----- EXERCISE MATERIAL -----

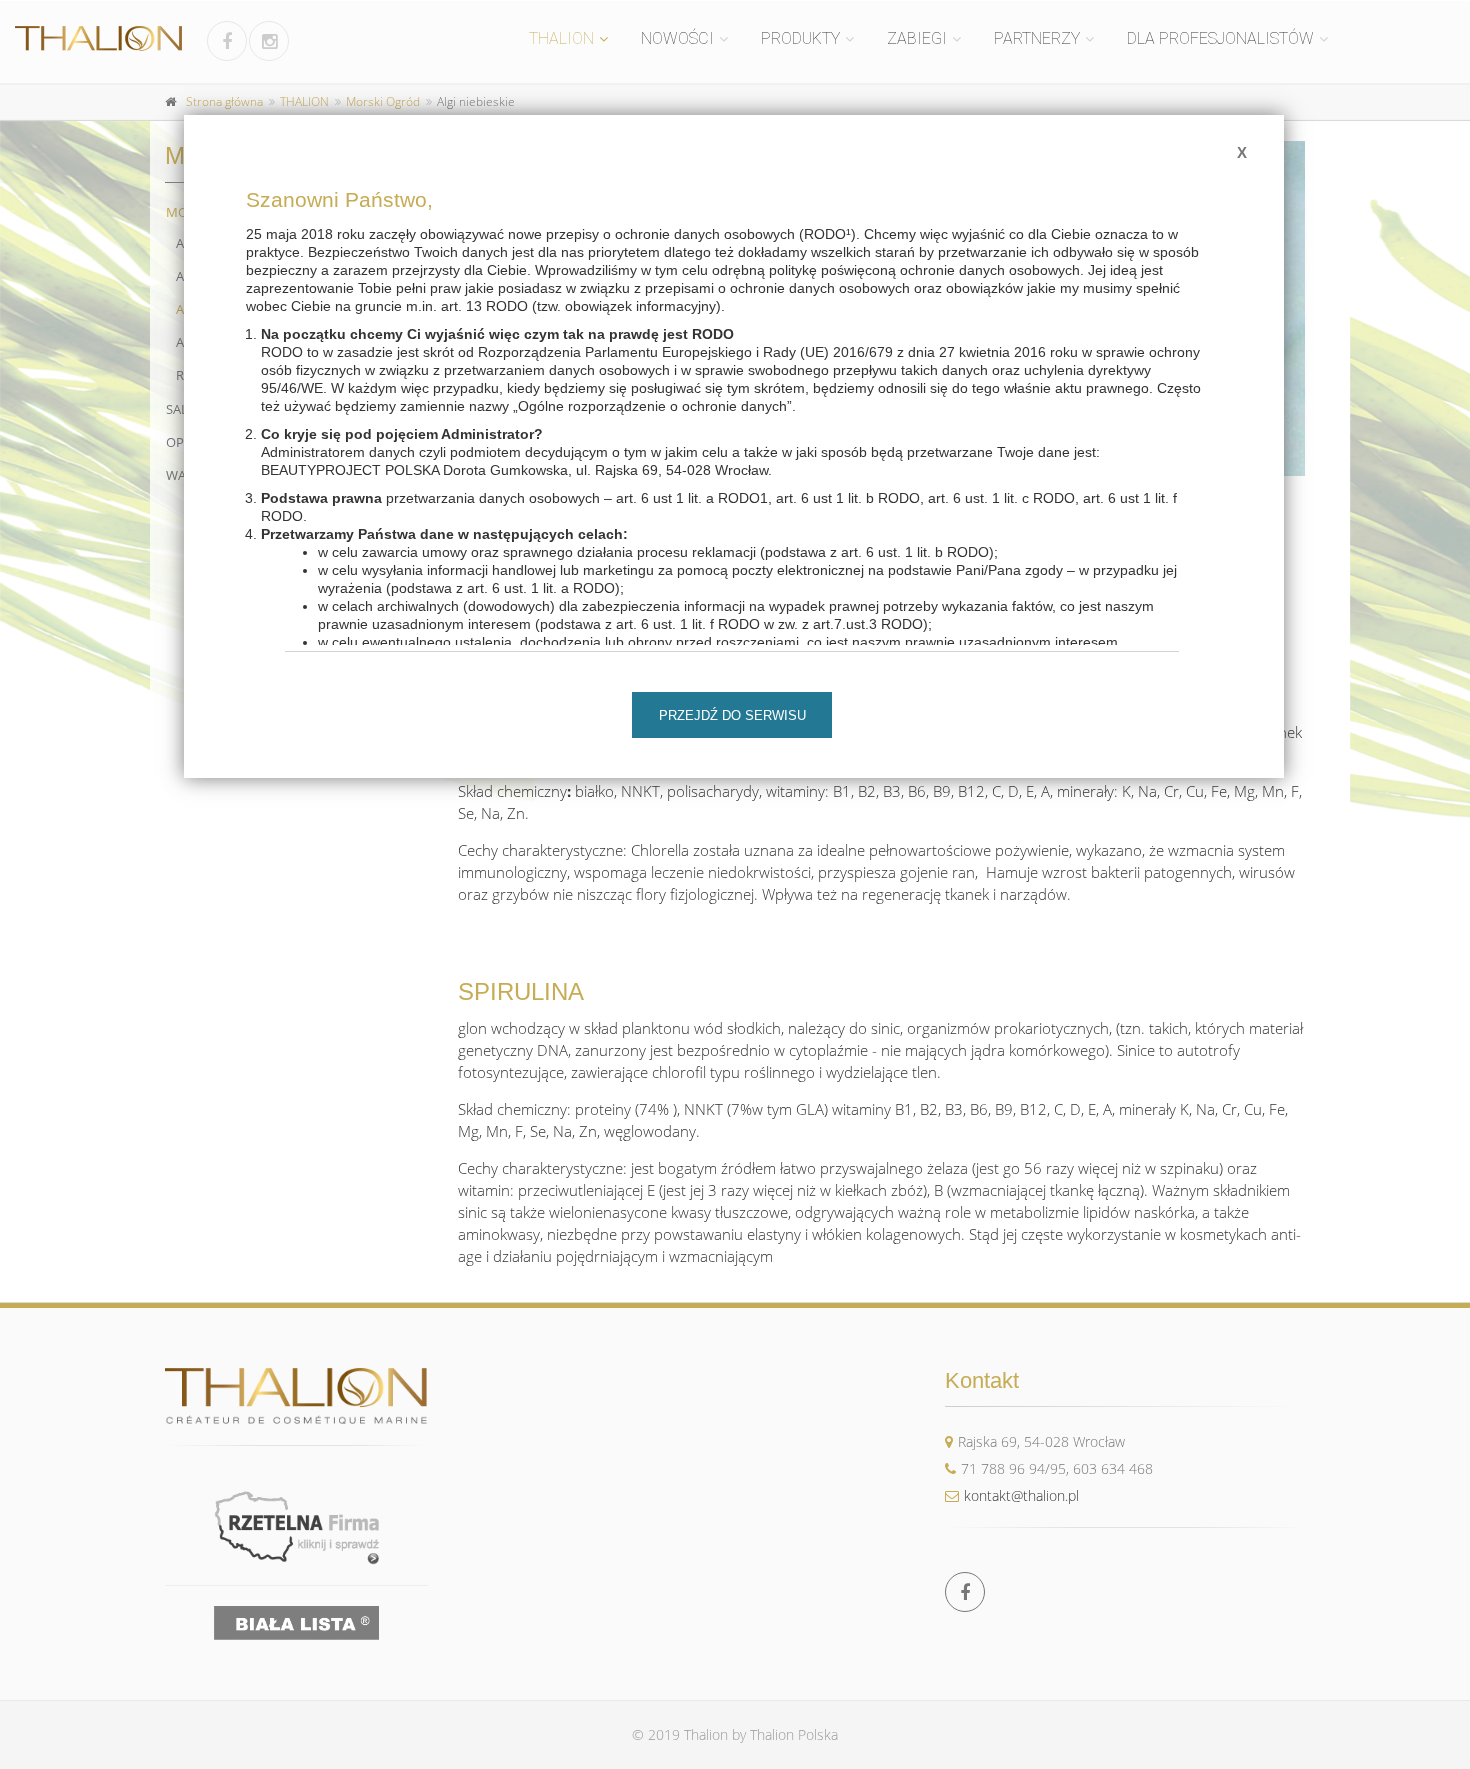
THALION (561, 38)
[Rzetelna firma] (296, 1527)
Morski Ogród (383, 101)
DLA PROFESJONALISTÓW (1220, 38)
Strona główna (224, 101)
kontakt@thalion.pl (1021, 1495)
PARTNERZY (1037, 38)
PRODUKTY (800, 38)
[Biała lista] (296, 1623)
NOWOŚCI (677, 38)
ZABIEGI (917, 38)
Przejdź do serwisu (732, 715)
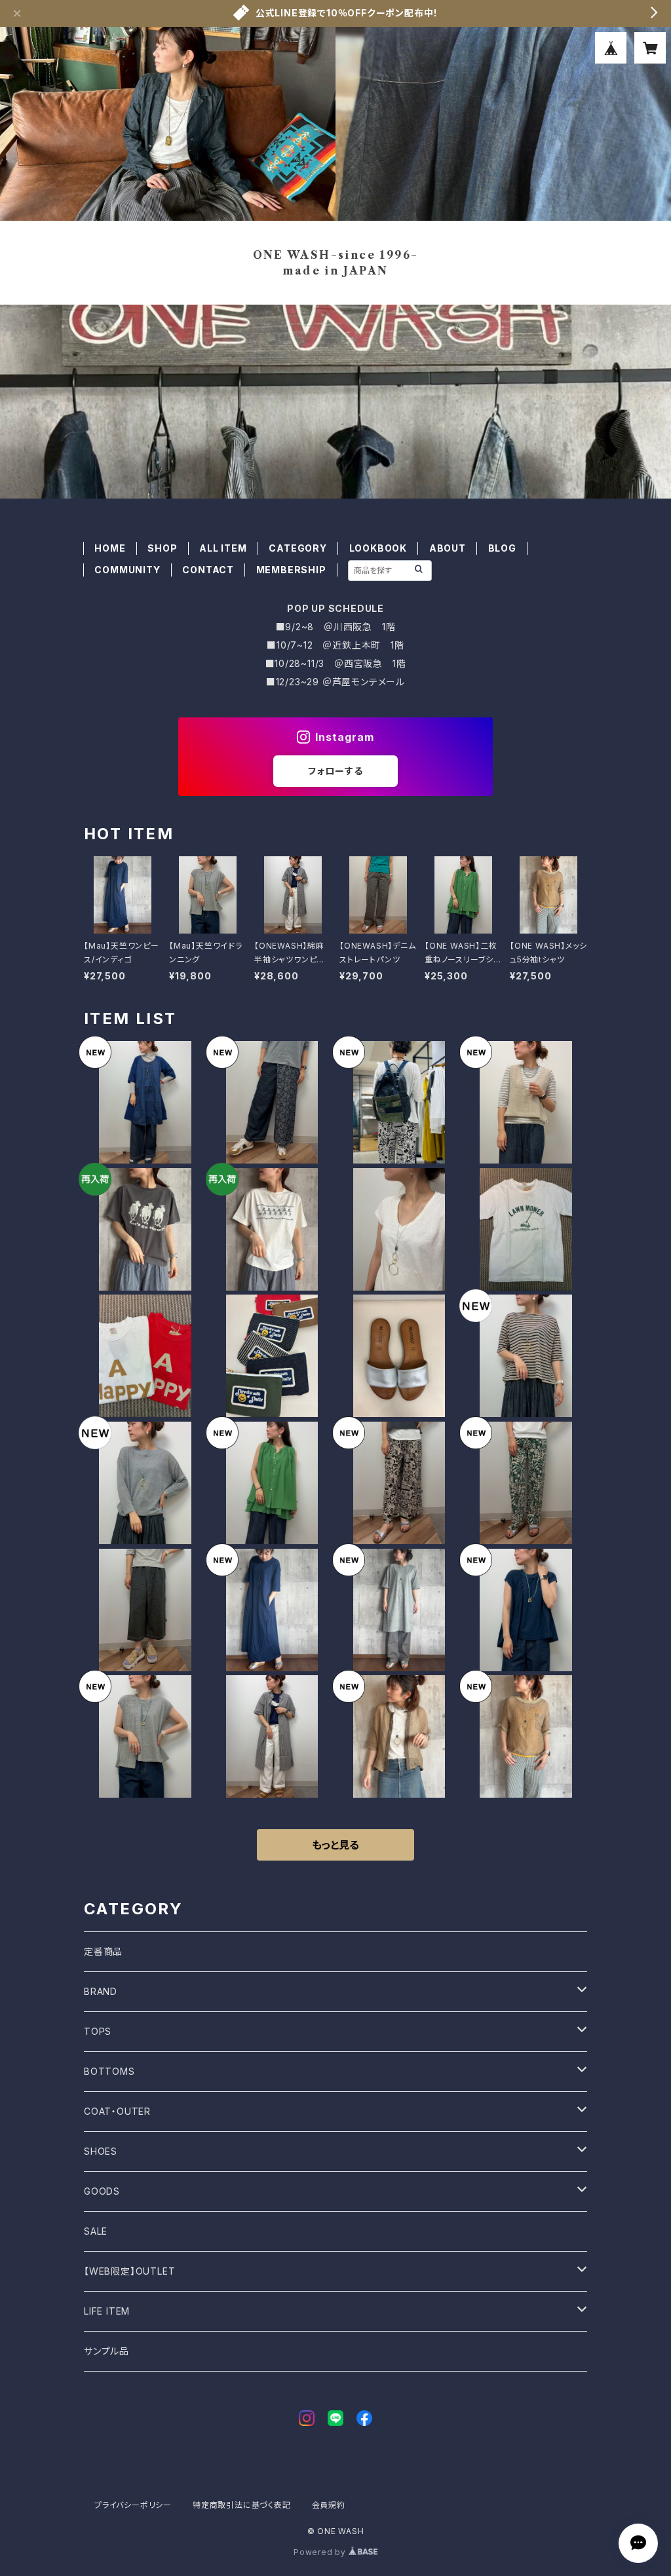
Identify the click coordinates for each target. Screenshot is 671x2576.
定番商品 (103, 1951)
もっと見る (335, 1844)
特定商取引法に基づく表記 (242, 2505)
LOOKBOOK (378, 548)
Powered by (321, 2552)
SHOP (162, 548)
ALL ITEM (222, 548)
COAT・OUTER (117, 2111)
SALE (95, 2231)
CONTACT (208, 569)
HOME (109, 548)
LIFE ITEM (107, 2311)
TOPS (97, 2031)
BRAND (100, 1991)
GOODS (102, 2191)
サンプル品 (106, 2351)
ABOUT (447, 548)
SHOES (100, 2151)
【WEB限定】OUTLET (129, 2271)
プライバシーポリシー (133, 2505)
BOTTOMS (109, 2071)
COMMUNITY (127, 569)
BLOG (502, 548)
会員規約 (328, 2505)
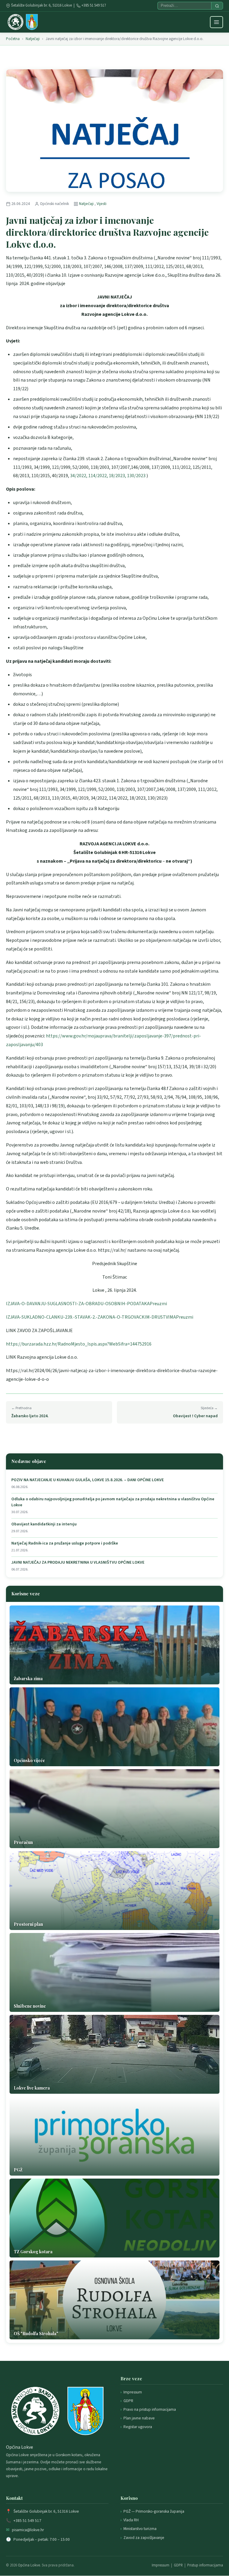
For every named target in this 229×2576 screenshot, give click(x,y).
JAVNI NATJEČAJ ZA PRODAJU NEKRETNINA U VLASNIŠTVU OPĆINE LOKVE (77, 1562)
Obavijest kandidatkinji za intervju (44, 1524)
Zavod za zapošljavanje (143, 2537)
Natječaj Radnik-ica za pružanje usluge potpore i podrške (64, 1543)
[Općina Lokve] (22, 22)
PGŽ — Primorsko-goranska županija (153, 2511)
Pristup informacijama (205, 2565)
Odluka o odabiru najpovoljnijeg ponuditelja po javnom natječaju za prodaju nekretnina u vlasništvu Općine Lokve (112, 1502)
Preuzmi (158, 1303)
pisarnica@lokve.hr (28, 2530)
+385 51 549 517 (93, 5)
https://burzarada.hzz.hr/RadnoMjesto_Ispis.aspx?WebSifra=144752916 (78, 1344)
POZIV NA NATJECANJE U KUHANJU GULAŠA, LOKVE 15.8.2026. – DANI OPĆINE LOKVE (87, 1480)
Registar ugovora (137, 2427)
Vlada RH (131, 2520)
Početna (13, 39)
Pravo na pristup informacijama (149, 2409)
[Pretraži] (217, 6)
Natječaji (33, 39)
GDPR (128, 2401)
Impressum (132, 2392)
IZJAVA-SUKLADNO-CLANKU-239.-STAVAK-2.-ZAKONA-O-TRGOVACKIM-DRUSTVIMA (91, 1317)
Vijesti (101, 203)
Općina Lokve (29, 2565)
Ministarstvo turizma (140, 2528)
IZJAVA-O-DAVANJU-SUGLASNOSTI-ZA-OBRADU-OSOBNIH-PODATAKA (78, 1303)
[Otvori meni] (216, 22)
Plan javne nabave (139, 2418)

-----

◆ THE TASK: With the pictures left out, restate word for word every line of the data above, from the first down to the line that contains "COMMUNITY (127, 569)".

◆ ANSWER:
THALION (561, 38)
[Rzetelna firma] (296, 1527)
Morski Ogród (383, 101)
DLA PROFESJONALISTÓW (1220, 38)
Strona główna (224, 101)
kontakt@thalion.pl (1021, 1495)
PARTNERZY (1037, 38)
PRODUKTY (800, 38)
[Biała lista] (296, 1623)
NOWOŚCI (677, 38)
ZABIEGI (917, 38)
Przejdź do serwisu (732, 715)
Identify the click coordinates for each target. Screenshot is 671x2576.
定番商品 (103, 1951)
もっと見る (335, 1844)
特定商取引法に基づく表記 (242, 2505)
LOOKBOOK (378, 548)
Powered by (321, 2552)
SHOP (162, 548)
ALL ITEM (222, 548)
COAT・OUTER (117, 2111)
SALE (95, 2231)
CONTACT (208, 569)
HOME (109, 548)
LIFE ITEM (107, 2311)
TOPS (97, 2031)
BRAND (100, 1991)
GOODS (102, 2191)
サンプル品 (106, 2351)
ABOUT (447, 548)
SHOES (100, 2151)
【WEB限定】OUTLET (129, 2271)
プライバシーポリシー (133, 2505)
BOTTOMS (109, 2071)
COMMUNITY (127, 569)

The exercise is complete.